• _Job_
Turn the lines into a numbered list, beginning with the line that contains "The image size is (334, 307)." and running through the end of the records. Leave out blank lines and pictures.

Items from a dataset:
= = =
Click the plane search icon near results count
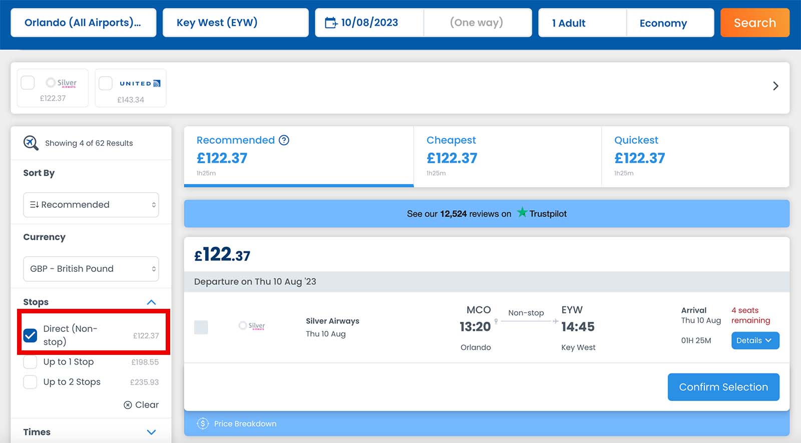801x443 pixels. (31, 143)
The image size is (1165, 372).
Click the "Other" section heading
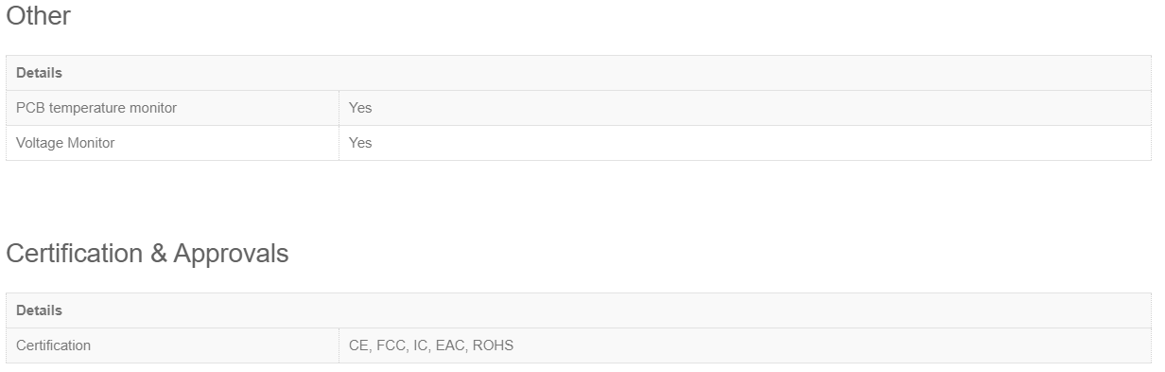point(38,16)
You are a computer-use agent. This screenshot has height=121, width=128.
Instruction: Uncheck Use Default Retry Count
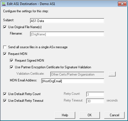(5, 94)
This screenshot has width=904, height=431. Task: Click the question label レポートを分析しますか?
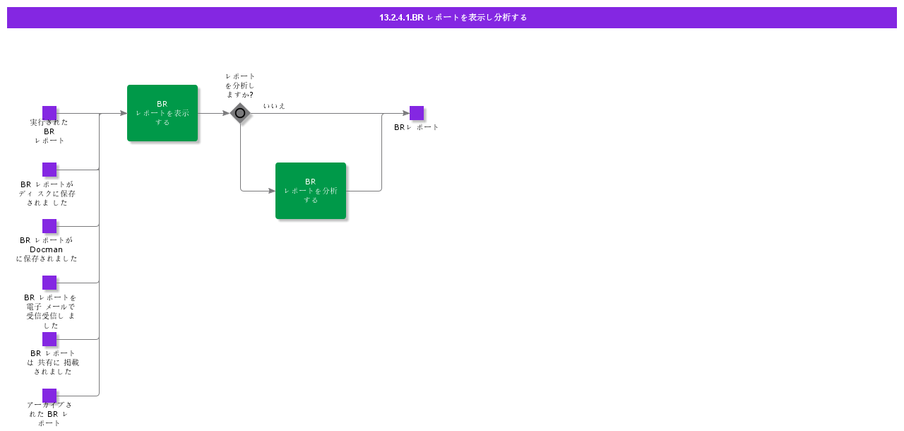click(240, 85)
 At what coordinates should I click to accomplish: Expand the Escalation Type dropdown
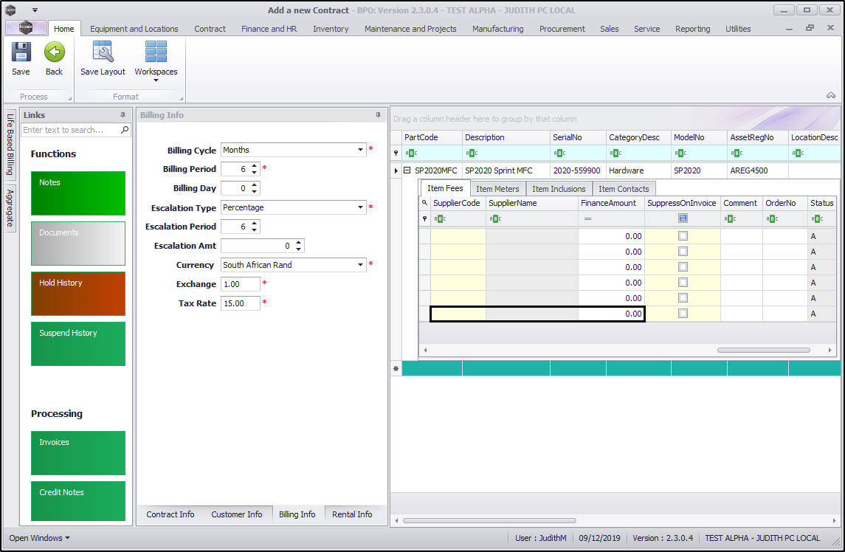point(361,207)
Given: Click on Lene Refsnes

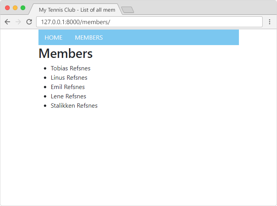Looking at the screenshot, I should [x=68, y=96].
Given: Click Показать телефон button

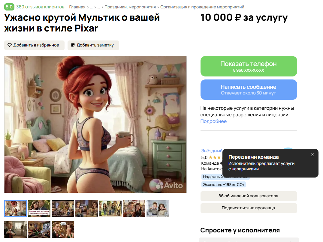Looking at the screenshot, I should point(249,66).
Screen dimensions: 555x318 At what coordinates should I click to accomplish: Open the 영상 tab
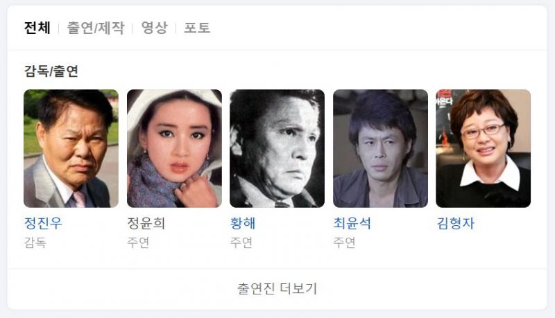click(x=154, y=28)
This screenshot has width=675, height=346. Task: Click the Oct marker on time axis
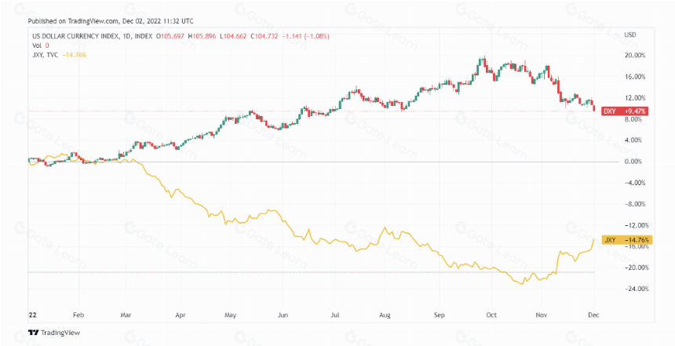click(491, 315)
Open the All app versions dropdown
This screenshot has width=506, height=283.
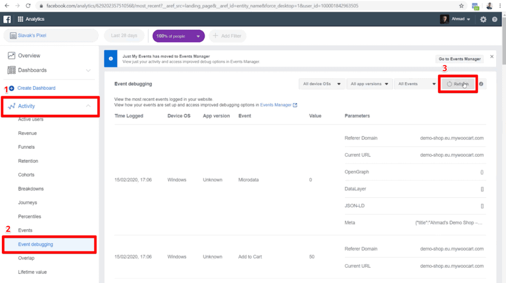pyautogui.click(x=369, y=84)
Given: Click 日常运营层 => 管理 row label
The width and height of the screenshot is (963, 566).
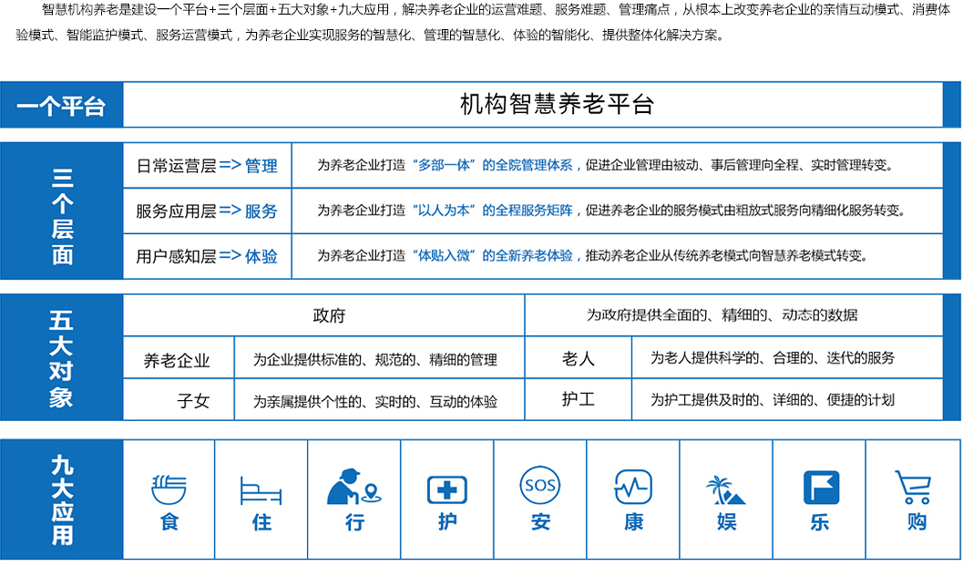Looking at the screenshot, I should coord(207,166).
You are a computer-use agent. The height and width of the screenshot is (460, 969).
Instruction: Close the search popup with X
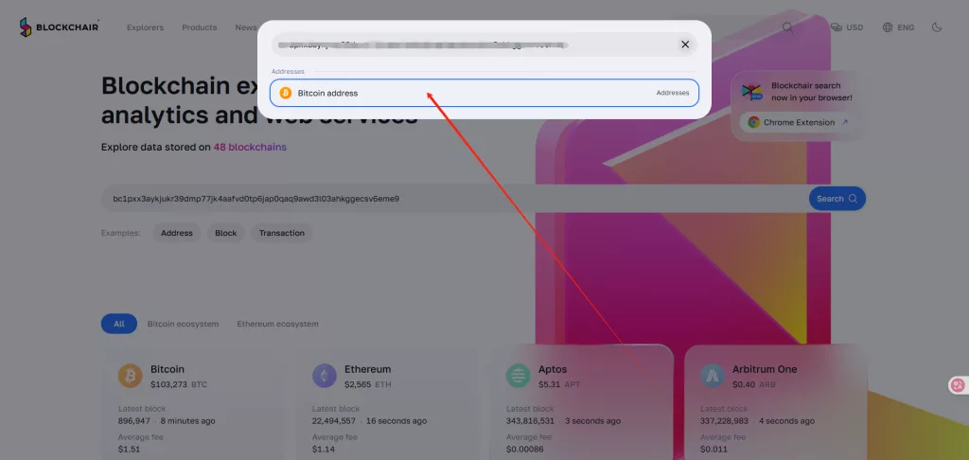tap(685, 44)
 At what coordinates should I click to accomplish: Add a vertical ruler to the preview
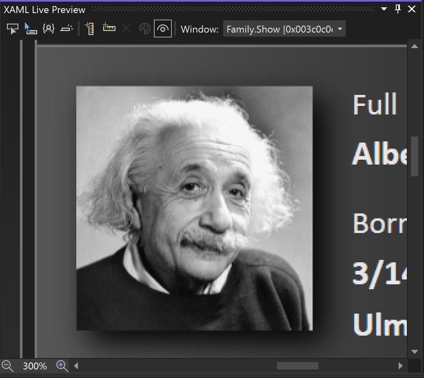click(89, 29)
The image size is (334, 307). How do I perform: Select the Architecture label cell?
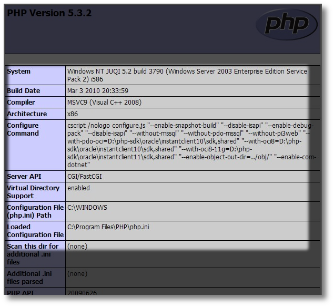pyautogui.click(x=27, y=114)
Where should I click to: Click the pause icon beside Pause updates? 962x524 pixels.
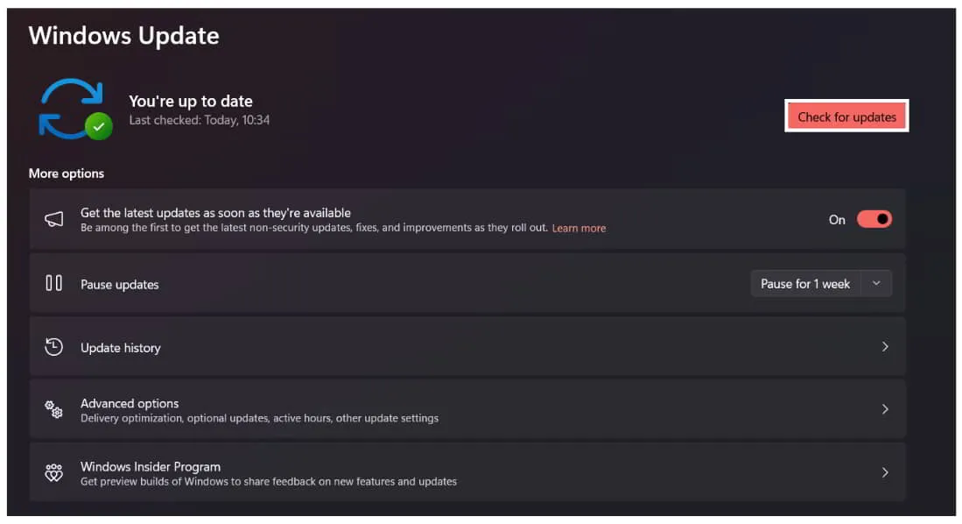[x=53, y=283]
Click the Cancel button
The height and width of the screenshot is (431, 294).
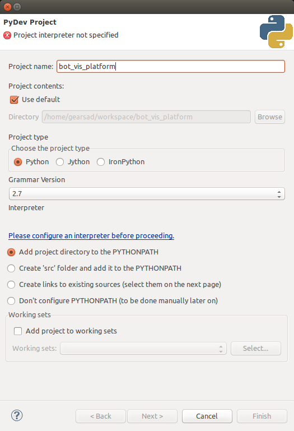click(207, 416)
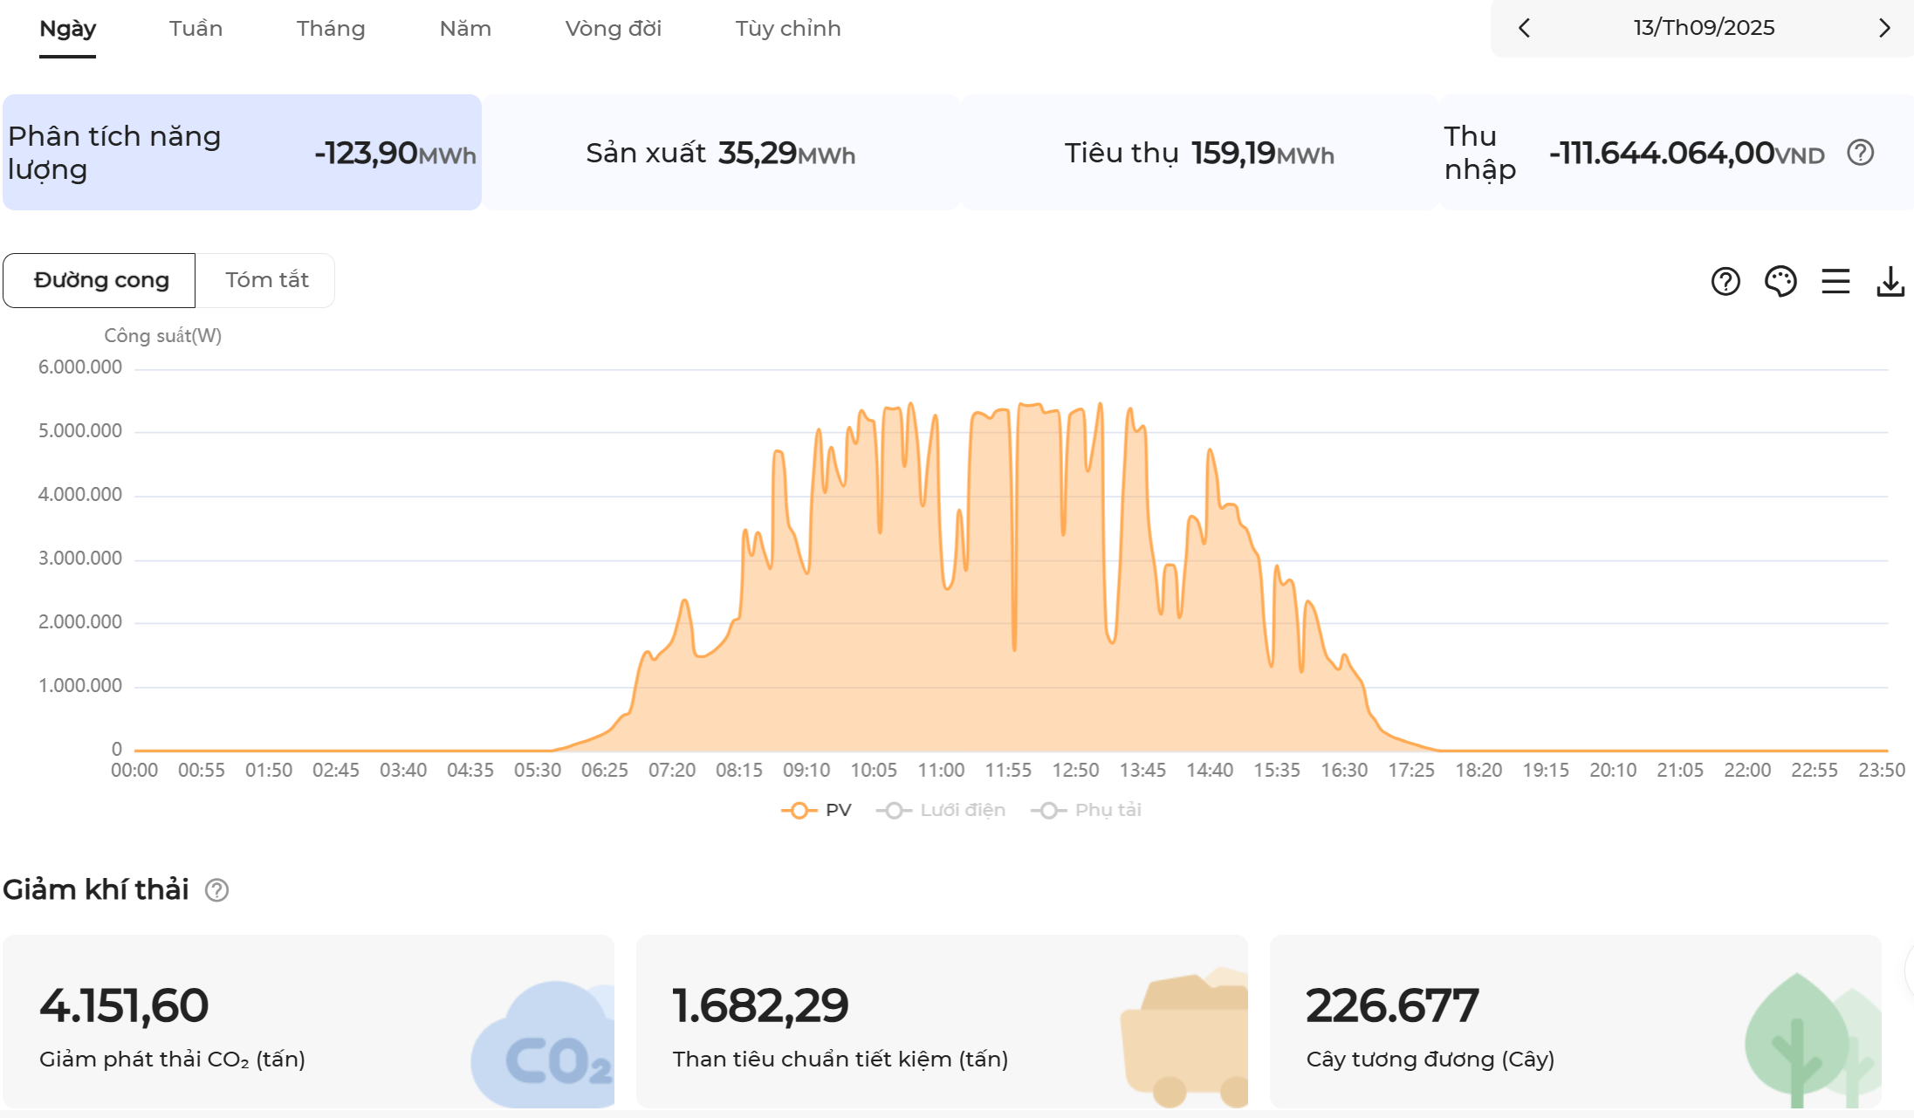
= = =
• _Response to this exercise_
1. The image size is (334, 307). How do I perform: Select the Architecture label cell?
2. pyautogui.click(x=27, y=114)
3. Where should I click to: Click the pause icon beside Pause updates? 962x524 pixels.
4. [x=53, y=283]
5. Click the Cancel button
6. The height and width of the screenshot is (431, 294).
7. click(207, 416)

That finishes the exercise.